(no subject)
Oct. 23rd, 2003 12:12 pmI was just about to post this on the board, but Bit seems a little overwhelmed, which would not be my intention, so I'm transferring it here, so Bit can feel overwhelmed in a much less public and much more friendly realm.
If I may add to Masq's and Maura's incisive commentaries on this argument, I'd like to say that I've seen this sort of thing said before, in response to certain posts by certain posters, and I've never been much swayed by it. Most of us are intelligent enough to recognize that an opinion is different from a fact, and are perceptive enough to recognize opinion as opinion no matter how incontrovertable are the terms in which it is cast. The fact remains that it is perfectly normal and justifiable for people to be offended by other people's opinions. There are, one may note, racists and sexists and homophobes and Cordelia-haters out there who are perfectly forthcoming that their bigotries are nothing but their opinions; I would be offended as much by the suggestion that calling an opinion an opinion removes it from the realm of argumentation as I would be by the opinion itself. Ultimately, I don't think the (purely imaginary) statement, "Fans of the Mayor mask a deep personal insecurity as well as political viewpoints tantamount to white supremacy," would be improved one whit were it recast (by either the writer or the reader) as "Fans of the Mayor mask a deep personal insecurity as well as political viewpoints tantamount to white supremacy, in my humble opinion."

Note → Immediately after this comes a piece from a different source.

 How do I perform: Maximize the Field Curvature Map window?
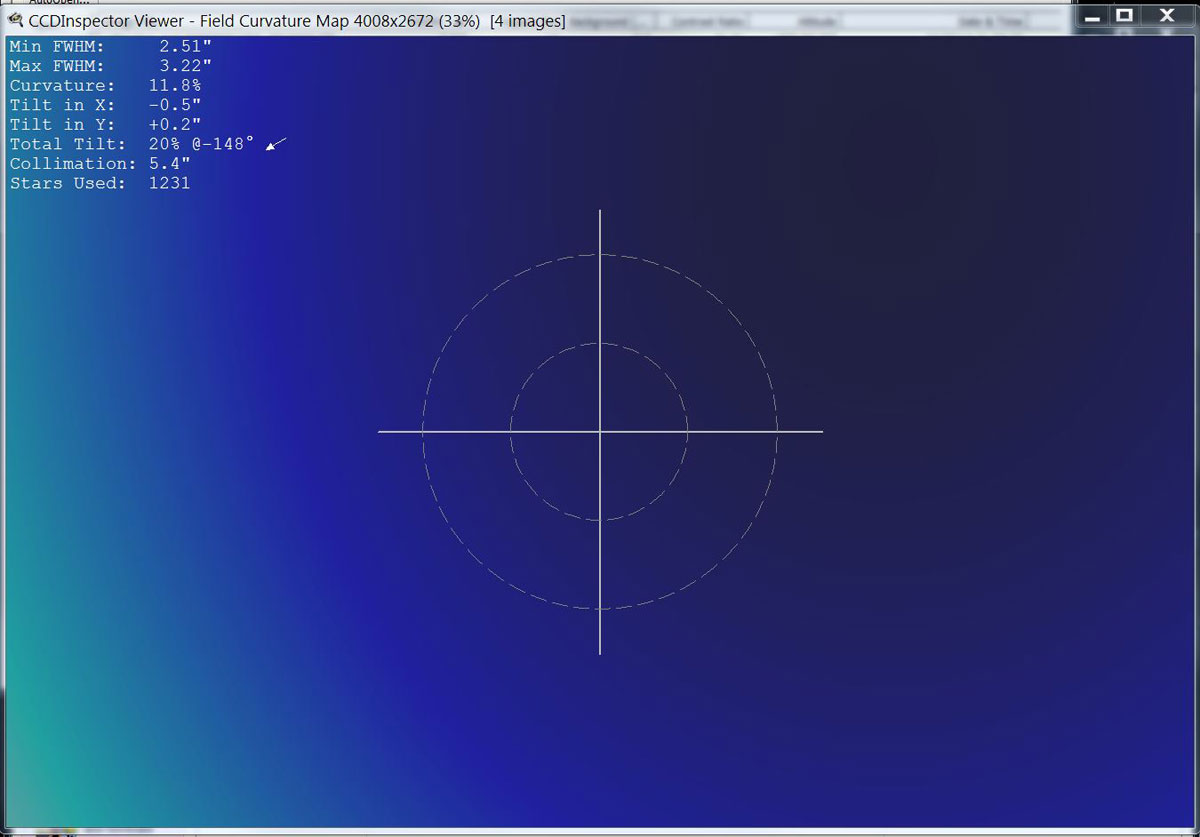click(x=1125, y=15)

We're all going to have opinions, some of which offend others, and we're all going to be offended by the opinions of others. I have no panacea for the board's problems (nor do I see that the problems are really all that serious at the moment), but I would suggest that people here make a greater effort to at least appear to be open to suasion, to at least look like they're listening. A little faked sincerity might go a long way. I would also ask that people stop generalizing from the extremes: not all Spike-fans believe that the attempted rape in "Seeing Red" is excused by Buffy's previous vacillations; nor do all Spike-haters think that Spike-fandom could be cured with the judicious application of lithium. I'll admit that the board (and its offshoots) have come to some amount of polarization; I think that's as much due to a self-segregation into groups where no one has to listen to any opposing arguments offered by anyone other than his own straw men as it is to any confusion between subjective judgment and objective fact.
And please don't get me started on Clem: in my humble opinion, he ruined the show, and, from my perspective, his fans commit the moral equivalent of genocide.